▶ **EXERCISE**
Locate each line in the material below that contains the string "heading" and copy those lines.

━━━━━ DATA PROVIDED

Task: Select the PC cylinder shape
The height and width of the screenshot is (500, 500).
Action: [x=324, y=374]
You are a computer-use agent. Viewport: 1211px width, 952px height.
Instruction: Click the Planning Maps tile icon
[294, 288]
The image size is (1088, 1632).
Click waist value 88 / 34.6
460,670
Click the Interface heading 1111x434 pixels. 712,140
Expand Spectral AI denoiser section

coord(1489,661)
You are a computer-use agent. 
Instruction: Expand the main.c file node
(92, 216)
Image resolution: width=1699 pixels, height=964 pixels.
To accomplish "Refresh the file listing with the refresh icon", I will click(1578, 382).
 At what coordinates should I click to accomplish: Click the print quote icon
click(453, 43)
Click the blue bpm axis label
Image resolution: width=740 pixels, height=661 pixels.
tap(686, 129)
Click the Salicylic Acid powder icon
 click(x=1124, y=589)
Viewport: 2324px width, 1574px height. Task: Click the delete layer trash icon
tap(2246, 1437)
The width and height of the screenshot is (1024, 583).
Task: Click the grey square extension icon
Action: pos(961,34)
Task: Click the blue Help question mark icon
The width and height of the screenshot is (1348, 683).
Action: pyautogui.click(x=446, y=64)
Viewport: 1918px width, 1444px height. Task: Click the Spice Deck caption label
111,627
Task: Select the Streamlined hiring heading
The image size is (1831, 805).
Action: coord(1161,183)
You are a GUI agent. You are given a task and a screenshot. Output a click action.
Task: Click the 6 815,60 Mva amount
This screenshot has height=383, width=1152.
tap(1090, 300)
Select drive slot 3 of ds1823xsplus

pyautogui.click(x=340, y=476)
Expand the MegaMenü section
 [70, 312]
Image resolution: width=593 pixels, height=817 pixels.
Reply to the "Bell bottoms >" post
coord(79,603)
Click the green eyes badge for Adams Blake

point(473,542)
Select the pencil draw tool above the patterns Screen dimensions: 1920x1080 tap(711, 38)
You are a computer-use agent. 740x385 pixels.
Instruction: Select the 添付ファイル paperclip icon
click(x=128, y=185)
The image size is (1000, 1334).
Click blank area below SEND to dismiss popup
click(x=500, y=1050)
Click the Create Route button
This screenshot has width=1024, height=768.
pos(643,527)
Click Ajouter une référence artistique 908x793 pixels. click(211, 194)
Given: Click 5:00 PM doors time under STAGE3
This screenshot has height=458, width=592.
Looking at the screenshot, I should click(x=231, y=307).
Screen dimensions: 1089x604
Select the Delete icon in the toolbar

━━━━━━━━━━

▶ **COMPLETED TASK**
Click the Interface heading 1111x434 pixels. 712,140
Task: Select the Streamlined hiring heading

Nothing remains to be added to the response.